BEGIN AVAILABLE DATA
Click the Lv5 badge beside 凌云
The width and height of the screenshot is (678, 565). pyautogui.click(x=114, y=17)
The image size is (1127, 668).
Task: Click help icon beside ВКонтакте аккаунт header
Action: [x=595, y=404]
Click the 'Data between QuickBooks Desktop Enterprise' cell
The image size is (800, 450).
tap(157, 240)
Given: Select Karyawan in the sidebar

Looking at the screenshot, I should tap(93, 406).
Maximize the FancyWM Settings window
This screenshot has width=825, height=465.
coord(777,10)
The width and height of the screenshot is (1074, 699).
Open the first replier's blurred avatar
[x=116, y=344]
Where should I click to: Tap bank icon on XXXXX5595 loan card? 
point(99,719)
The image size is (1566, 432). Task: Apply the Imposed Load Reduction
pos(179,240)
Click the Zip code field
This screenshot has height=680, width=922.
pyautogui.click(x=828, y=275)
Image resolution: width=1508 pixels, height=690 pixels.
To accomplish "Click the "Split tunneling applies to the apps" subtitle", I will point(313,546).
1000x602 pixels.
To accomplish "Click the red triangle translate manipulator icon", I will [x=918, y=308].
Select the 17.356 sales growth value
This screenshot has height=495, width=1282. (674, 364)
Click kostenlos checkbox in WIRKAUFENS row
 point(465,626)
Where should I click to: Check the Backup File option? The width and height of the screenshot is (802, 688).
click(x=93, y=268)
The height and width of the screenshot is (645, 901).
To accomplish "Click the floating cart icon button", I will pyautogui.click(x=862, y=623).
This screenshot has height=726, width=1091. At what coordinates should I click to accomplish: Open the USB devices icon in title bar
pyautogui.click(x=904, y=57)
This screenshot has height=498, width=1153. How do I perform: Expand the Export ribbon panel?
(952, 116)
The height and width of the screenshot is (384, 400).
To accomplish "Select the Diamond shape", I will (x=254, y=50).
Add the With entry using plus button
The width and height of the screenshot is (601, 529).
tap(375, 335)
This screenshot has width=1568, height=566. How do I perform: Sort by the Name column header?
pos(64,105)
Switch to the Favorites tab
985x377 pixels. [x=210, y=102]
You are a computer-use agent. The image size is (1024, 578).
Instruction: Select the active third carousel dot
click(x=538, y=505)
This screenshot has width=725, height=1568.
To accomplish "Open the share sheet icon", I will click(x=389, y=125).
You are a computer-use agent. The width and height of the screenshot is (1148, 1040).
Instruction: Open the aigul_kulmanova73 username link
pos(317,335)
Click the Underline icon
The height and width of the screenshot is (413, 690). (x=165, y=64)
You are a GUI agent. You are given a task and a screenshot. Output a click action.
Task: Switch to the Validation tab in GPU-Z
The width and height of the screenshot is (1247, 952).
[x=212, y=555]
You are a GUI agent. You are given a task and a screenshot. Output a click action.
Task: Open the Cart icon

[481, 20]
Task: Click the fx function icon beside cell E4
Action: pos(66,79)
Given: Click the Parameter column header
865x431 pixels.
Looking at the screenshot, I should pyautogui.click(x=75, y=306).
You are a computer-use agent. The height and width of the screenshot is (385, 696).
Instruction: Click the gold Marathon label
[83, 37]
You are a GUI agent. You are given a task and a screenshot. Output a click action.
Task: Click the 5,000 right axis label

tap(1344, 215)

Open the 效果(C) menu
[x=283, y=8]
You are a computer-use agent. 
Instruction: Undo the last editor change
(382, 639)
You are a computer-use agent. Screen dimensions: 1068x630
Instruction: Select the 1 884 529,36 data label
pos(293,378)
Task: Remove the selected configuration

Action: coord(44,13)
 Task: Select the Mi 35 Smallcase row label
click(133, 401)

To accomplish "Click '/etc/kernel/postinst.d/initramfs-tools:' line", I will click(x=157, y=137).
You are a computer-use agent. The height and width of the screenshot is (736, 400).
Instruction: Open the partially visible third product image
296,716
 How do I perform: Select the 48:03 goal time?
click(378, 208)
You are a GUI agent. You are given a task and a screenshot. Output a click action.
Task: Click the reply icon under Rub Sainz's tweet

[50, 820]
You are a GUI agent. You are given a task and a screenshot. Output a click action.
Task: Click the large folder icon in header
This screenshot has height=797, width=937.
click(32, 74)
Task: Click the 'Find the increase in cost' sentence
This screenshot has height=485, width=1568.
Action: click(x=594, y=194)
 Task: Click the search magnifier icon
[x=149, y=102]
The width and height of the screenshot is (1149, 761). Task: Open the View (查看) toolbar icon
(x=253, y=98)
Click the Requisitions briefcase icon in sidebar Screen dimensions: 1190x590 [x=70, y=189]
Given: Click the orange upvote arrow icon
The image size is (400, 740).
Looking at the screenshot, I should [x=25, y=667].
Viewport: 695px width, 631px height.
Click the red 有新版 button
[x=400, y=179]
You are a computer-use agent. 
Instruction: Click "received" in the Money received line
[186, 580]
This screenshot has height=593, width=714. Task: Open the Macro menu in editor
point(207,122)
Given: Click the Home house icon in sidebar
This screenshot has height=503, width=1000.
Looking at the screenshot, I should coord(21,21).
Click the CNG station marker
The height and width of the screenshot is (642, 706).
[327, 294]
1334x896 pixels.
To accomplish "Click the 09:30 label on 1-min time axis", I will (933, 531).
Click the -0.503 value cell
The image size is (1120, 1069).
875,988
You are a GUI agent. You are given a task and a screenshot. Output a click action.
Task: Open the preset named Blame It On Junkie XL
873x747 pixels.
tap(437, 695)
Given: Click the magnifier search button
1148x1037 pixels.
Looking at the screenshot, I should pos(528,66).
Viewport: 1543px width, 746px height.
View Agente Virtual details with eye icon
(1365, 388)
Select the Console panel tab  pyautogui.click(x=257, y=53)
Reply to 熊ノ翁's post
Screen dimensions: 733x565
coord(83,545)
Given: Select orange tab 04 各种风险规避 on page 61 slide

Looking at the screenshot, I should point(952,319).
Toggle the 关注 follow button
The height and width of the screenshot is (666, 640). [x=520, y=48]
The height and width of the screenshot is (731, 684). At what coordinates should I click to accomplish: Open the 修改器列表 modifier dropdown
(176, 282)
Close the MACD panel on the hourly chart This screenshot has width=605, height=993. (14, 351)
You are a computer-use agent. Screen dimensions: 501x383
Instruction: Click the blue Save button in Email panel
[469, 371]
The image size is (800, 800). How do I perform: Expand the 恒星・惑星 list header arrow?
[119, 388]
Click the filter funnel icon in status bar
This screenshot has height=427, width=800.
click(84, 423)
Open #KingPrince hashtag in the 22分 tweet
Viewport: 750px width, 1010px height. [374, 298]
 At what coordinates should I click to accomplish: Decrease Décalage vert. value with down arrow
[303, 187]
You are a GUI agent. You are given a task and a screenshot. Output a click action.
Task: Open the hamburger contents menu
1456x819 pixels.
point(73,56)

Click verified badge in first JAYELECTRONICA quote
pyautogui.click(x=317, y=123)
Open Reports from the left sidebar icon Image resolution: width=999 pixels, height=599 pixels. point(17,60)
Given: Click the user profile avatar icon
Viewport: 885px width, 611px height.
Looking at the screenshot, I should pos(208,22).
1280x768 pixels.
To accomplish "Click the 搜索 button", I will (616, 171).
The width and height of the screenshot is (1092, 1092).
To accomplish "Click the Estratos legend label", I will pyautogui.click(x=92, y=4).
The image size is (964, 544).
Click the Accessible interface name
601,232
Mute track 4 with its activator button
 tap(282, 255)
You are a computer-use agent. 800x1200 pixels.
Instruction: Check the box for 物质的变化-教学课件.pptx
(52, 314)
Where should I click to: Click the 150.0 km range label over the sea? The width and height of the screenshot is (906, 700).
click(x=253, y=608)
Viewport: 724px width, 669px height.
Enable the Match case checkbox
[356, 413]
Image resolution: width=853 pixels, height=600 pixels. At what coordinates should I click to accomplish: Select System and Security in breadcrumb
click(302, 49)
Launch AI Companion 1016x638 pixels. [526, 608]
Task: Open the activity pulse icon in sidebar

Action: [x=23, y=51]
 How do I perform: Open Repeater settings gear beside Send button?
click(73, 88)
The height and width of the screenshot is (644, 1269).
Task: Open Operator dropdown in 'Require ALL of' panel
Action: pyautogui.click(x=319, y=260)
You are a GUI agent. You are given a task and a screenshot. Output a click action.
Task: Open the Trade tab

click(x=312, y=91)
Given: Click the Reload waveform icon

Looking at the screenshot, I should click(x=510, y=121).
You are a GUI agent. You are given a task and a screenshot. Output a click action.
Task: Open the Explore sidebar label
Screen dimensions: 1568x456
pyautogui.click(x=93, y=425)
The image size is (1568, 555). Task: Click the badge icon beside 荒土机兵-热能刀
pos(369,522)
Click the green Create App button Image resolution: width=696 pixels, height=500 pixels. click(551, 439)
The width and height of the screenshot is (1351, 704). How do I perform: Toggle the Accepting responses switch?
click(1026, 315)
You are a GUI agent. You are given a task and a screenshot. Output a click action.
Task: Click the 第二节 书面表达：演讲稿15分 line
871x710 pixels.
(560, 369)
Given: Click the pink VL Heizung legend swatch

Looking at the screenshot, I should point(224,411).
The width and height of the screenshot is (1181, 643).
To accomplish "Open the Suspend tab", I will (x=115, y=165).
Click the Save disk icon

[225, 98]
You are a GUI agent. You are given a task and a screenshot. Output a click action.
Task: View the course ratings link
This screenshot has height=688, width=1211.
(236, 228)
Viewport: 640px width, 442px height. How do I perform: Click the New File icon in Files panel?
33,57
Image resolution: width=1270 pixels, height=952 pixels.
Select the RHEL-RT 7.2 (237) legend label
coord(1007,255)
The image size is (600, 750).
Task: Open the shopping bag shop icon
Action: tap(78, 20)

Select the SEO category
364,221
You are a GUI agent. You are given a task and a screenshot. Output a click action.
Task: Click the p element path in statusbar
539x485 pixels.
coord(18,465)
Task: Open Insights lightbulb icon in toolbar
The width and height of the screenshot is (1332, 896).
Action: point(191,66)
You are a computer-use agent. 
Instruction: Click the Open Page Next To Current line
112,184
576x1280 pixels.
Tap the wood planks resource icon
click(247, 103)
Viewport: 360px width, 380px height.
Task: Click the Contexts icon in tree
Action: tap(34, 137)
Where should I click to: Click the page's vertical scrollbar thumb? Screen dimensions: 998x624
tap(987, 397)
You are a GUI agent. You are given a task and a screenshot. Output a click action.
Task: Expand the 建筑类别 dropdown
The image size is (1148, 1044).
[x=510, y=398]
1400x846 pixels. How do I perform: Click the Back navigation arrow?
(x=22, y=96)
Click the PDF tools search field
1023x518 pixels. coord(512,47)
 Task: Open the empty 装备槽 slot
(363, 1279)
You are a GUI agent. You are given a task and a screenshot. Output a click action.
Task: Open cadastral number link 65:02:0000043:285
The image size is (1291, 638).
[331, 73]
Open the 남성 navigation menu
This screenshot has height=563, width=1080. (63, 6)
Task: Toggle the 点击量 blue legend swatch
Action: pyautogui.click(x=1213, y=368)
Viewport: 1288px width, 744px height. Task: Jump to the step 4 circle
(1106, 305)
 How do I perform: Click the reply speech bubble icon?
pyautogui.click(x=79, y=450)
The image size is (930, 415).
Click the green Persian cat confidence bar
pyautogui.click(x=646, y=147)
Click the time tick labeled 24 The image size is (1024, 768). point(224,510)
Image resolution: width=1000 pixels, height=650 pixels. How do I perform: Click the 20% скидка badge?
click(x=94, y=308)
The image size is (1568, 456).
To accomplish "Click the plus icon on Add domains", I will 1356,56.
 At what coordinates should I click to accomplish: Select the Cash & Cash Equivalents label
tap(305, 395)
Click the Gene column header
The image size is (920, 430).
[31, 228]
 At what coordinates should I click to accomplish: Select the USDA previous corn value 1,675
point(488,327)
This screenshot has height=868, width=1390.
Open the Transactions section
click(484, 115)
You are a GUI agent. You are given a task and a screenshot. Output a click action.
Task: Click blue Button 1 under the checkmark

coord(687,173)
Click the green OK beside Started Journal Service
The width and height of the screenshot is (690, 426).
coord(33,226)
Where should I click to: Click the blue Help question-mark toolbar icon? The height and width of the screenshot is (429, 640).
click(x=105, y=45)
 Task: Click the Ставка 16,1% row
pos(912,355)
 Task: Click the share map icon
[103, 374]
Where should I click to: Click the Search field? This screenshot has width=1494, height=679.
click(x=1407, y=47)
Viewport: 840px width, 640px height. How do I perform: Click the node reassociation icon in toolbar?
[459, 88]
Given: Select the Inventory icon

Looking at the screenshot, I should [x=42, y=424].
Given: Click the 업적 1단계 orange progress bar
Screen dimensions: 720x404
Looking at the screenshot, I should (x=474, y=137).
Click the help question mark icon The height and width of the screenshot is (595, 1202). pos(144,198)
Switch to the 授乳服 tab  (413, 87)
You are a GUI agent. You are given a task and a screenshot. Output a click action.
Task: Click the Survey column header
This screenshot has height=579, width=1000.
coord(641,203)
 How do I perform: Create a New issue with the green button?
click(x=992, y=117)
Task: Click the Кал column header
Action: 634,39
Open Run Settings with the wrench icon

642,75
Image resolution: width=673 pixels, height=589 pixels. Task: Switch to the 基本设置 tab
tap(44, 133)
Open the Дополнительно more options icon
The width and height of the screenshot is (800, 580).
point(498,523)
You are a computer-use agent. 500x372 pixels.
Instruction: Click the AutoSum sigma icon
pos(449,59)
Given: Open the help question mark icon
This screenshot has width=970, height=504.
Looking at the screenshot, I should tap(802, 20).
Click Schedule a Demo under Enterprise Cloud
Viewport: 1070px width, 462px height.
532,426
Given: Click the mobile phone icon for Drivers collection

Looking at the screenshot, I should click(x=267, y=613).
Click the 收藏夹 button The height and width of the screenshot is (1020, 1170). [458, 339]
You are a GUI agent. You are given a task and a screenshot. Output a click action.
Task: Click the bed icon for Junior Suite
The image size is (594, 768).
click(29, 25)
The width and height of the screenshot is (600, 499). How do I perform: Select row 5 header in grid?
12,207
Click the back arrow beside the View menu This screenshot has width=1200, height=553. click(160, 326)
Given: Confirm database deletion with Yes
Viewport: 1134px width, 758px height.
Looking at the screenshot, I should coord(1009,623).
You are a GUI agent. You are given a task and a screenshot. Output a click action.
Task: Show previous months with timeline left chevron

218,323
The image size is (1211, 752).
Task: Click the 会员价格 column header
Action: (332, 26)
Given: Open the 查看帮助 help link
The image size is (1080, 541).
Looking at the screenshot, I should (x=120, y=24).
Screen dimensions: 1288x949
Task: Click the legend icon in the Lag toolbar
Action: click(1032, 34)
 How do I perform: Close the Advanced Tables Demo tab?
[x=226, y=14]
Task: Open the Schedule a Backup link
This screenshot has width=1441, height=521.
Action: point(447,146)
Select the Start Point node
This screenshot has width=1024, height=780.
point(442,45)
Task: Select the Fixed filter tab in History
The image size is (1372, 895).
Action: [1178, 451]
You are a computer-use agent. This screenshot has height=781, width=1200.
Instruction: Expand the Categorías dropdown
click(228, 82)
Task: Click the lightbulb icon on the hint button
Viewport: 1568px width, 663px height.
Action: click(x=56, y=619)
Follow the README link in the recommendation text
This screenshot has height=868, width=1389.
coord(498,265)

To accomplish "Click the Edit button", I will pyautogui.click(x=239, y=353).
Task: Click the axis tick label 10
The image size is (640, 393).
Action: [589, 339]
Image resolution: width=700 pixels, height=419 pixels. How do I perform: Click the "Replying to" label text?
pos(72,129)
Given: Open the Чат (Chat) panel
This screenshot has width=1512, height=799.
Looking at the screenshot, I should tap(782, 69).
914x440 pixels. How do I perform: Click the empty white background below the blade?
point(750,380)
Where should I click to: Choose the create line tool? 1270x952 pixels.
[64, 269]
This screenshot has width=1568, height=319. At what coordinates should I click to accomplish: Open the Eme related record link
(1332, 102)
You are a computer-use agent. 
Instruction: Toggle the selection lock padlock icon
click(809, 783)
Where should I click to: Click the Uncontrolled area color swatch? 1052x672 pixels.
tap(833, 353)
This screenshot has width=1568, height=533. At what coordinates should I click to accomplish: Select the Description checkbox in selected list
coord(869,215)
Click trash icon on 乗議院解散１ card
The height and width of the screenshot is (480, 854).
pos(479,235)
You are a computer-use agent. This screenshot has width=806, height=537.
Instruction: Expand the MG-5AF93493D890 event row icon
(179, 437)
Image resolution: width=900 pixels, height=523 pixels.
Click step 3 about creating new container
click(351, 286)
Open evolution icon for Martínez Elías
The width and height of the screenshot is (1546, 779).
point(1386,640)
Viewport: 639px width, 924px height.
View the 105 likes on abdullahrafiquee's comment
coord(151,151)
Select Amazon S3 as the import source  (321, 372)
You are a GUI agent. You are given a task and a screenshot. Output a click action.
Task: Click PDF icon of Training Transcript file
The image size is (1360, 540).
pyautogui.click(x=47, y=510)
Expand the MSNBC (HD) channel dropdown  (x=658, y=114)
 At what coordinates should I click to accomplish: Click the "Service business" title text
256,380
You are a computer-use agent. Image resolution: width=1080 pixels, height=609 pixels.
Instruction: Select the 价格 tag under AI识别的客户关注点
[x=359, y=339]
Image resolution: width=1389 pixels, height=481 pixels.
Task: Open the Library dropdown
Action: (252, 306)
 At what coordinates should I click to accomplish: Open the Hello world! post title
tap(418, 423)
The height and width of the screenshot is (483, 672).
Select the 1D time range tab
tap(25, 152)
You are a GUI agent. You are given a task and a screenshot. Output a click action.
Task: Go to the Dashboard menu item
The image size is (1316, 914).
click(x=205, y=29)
END AVAILABLE DATA
__REQUIRED ACTION__.
Up to and including the line that holds "The width and height of the screenshot is (1074, 699).", reproduce the records above exactly from their first line, and give nothing else.

__WRITTEN RESPONSE__.
Click the Lv5 badge beside 凌云
The width and height of the screenshot is (678, 565). pyautogui.click(x=114, y=17)
The image size is (1127, 668).
Task: Click help icon beside ВКонтакте аккаунт header
Action: [x=595, y=404]
Click the 'Data between QuickBooks Desktop Enterprise' cell
The image size is (800, 450).
tap(157, 240)
Given: Select Karyawan in the sidebar

Looking at the screenshot, I should tap(93, 406).
Maximize the FancyWM Settings window
This screenshot has width=825, height=465.
coord(777,10)
The width and height of the screenshot is (1074, 699).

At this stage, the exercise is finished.